• _Required tasks_
[1] In the article on corporate security, in what year did Dave Ulrich write in the Harvard Business Review about the position of HR?
[2] Please translate this sentence from the article on corporate security into Spanish: "Over the past 25 years, the corporate security function has been on a journey from ‘corporate cop’ towards the C-Suite."
[3] Carry on the article on corporate security from the point where it stops.

• _Text_
□ □ □

Clarity Up Front:
- The corporate security function’s journey from ‘corporate cop’ to the C-Suite over the past 25 years mirrors that of HR over the same period, and there is much that corporate security leaders can learn from HR’s journey.
- The current global business operating environment offers opportunities for corporate security to add enhanced business value.
- Focus on the value you deliver to the company, not what you do as a function. In the current global operating environment, corporate security has a plethora of skills, assets, and know-how that can help to solve some of the problems that business leaders care about most.
- Delivering the core mission of the corporate security function is non-negotiable, even if security is not a top business priority for executive focus in your company.
- Corporate security functions are one of the best-connected functions in the business and connectivity helps them to deliver effectively. The function is missing opportunities to contribute to the priorities of business leaders, most notably supply chain resilience.
- Demand for timely insights has never been higher; today, business leaders must make decisions at pace with an ever-narrowing margin for error. Corporate security functions have highly developed intelligence capabilities, but their insight asset is not being applied to solve some of the problems that business leaders care about most.
- C-Suite executives recognise that corporate security professionals are effective crisis managers. Beyond their role within formal crisis management structures, there is an opportunity for corporate security to add business value by developing crisis leadership capability across the whole company, but this is largely untapped.
- You can’t assume that the rest of the business knows what you do, and you can’t assume that business leaders will join the dots between their problems, and your skills and know-how. It’s the job of corporate security leaders to tell the story of the business value of corporate security. Corporate security must continue to professionalise, to ensure it has the appropriate talent and technology expected at C-Suite level.
The journey from ‘corporate cop’ to the C-Suite: corporate security and HR
Over the past 25 years, the corporate security function has been on a journey from ‘corporate cop’ towards the C-Suite. Today, most corporate security leaders in multinational corporations are much closer to the C-Suite than they were a quarter of a century ago, but very few have made it onto the Executive Committee.
Ours is not the only function to embark on this journey; 25 years ago, HR also owned the moniker ‘corporate cop’, as a result of the fact that it enforced policies, policed what managers could and couldn’t do, and managed a series of technical administrative processes, such as payroll.
Writing in the Harvard Business Review in 1998, influential HR thinker, Dave Ulrich, described the position of the function at that time:
‘Should we do away with HR? In recent years, a number of people who study and write about business—along with many who run businesses—have been debating that question. The debate arises out of serious and widespread doubts about HR’s contribution to organizational performance.’
Today, HR is on the Executive Committee of most multinational corporations, and many companies also have a board-level position concerned with talent and people. Just 16 years after Dave Ulrich was issuing a warning to the HR community, the role of Chief Human Resources Officer (CHRO) was being described as a game-changing business enabler in the Harvard Business Review: ‘This role is gaining importance like never before. It’s moved away from a support or administrative function to become much more of a game changer and the person who enables the business strategy.’
HR’s lessons for corporate security in the journey to the C-Suite
Why did HR succeed in moving from ‘corporate cop’ to C-Suite? There are four key lessons corporate security leaders can and should learn from their HR colleagues.

□ □ □

• _Supplied data_

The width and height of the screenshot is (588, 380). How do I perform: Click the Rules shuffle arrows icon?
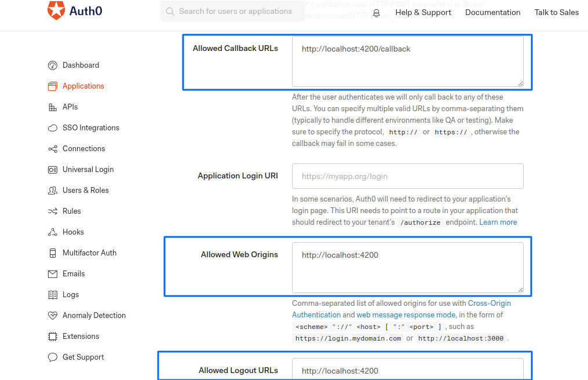[53, 211]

□ □ □

• _Replies_
[1] 1998

[2] En los últimos 25 años, la función de seguridad corporativa ha recorrido un camino desde ‘policía corporativo’ hacia la C-Suite.

[3]
Timing
Three decades ago, the world was changing; key trends, including globalisation and digitalisation, made talent a business-critical issue. Finding and keep good people and being an ‘employer of choice’ were vital to staying ahead, and business leaders understood that talent was central to business profitability and growth. Smart HR leaders recognised that their function had the skills, assets, and know-how to solve the talent problem, a key concern for business leaders.
Today, the global business operating environment – characterised by geopolitics, volatility, interconnected risks, and crisis – offers similar opportunities for corporate security leaders. Terms that have been commonly used by security professionals for decades are now part of the everyday vernacular for business leaders. It was no surprise that ‘permacrisis’ was Collins Dictionary’s word of the year in 2022 and that it features consistently in World Economic Forum reports.
Focus on what you deliver, not what you do
One of the most important lessons security professionals must learn from HR’s ascent to the C-Suite is the importance of focusing not on what you do, but on the value that you deliver to your company.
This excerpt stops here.